4. Featuring the Show's Strongest Family Relationships

When your ensemble cast is so big that fans refer to two characters by their ethnicity alone, you best be trimming the fatty limbs off your eight-page family tree. Thankfully, Ryan Murphy has spared viewers of any comically over-acted exchanges between Finn and Finn's mother about memory-soaked recliner chairs this time around. Instead, the emotional family scenes are saved for the actors capable of subtlety (not to mention Emmy nominations): Chris Colfer, Mike O'Malley (Burt Hummel), Jane Lynch and Robin Trocki (Jean Sylvester).

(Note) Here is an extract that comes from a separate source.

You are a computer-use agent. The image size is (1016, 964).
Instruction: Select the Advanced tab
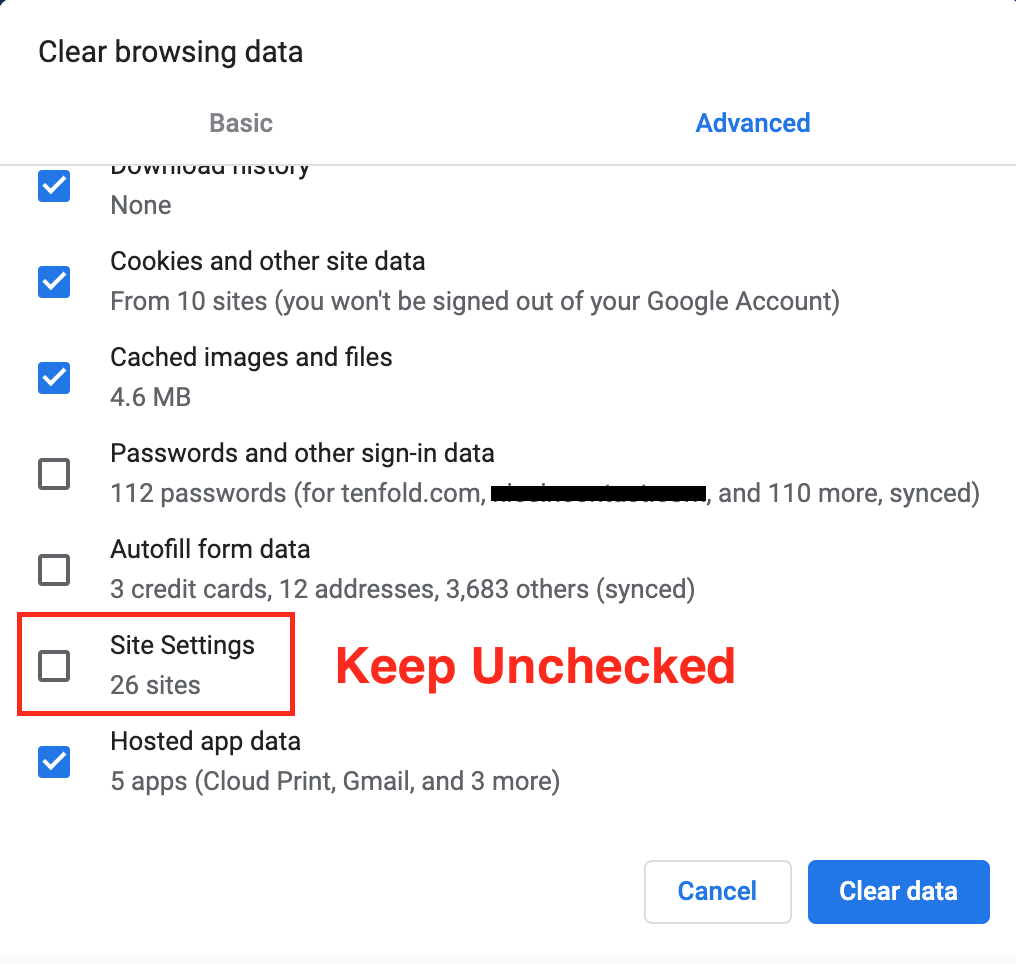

5. Featuring More Broadway, Less Pop

Save for "Britney/Brittany," Glee has found finally found a comfortable balance between the Great White Way and the Top 40. Take last week's episode which incorporated A Chorus Line, Victor/Victoria, a Judy Garland/Barbra Streisand duet, an Ike & Tina Turner single and Jason Mraz. Plus, no white-rapping. These are good things.

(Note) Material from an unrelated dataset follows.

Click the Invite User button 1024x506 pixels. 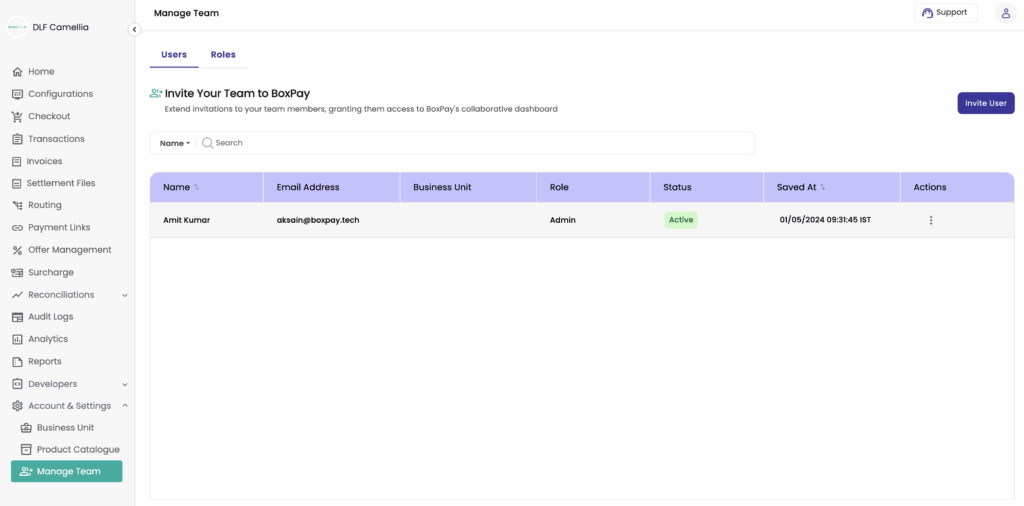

The spotlight is now yours, dear Gleebasing readers: What else have you liked seeing this season?



Comments

  • Sally says:

    Rachel and Finn make the show for me. The strength of their relationship...seeing the two worlds work together...that is what is great about the show... they are the metaphor

  • stretch65 says:

    I LOVE BRITTANY. When she came onto Artie saying she wanted to push him around like a baby in a stroller!!!!
    UNBELIEVABLE - (and the Brittany/Santana actionFTW!)

  • shep says:

    I love Finn's scenes with his mom. I really like the actress who plays her. I hope Burt and Carole get married and Kurt and Finn can finally become like real brothers and fight like real brothers.

  • anto32 says:

    I would agree,except for the last point.I prefer pop songs to broadway songs,although I admit that making versions of recent songs is a bit easy(but the "Telephone" version is good).I was really looking forward to the Britney episode and it was great,specially Lea's version of "...Baby one more time"!

  • anon says:

    Last season was 100% sharper, smarter and more moving than this one. Last season, every single scene was a beautiful, finely polished jewel that had a point to it, and the Sue Sylvester diatribes were shockingly dark, sharp and satisfying.
    This season: No high impact-cheerleader routines followed by Sue's witty yelling, Mr. Shue looking lost and useless in most scenes, a bunch of random Lea Michele solos where fulfilling her contract shows (and didn't last season),
    no dramatic or romantic tension between the characters that makes you long to see the next week's episode like last year. It's really sad. I never thought I'd wish Glee had been a mini series or movie (as originally written), but the huge decline in quality in just four episodes has dragged me there.
    And Arty's faux black hip hop/Backstreet Boy autotune singing/gestures is ten times worse than Shue's Vanilla Ice. Only one black glee club member this year? Not cool.

  • Jane says:

    Very good points, particularly 2 and 4.
    About point 3, Quinn, I mostly agree, but I wish they would also give her some funny scenes, can't remember the last time she was even remotely funny. Like say, Kurt has a whole lot of emotional scenes, but they still keep giving him funny lines and crazy/funny stuff, which is a nice balance; Quinn is totally missing that.
    Loving season 2!

  • tj086 says:

    Chris Colfer? Subtle? Are you kidding? The entire cast has to go into histrionics just to show emotion. I think the show should STICK to "real" issues and enough fluff. It's getting to be just a vehicle for musical numbers with no plot that carries over from episode to episode. If it wants to be cheese/fluff, fine. But then no more Emmy's, no more critical attention.

  • stolidog says:

    I really do love Rachael's character, but the random solos this season seem really, really, really forced and are obviously inserted into the show because Lea Michelle has found a way to get that into her contract.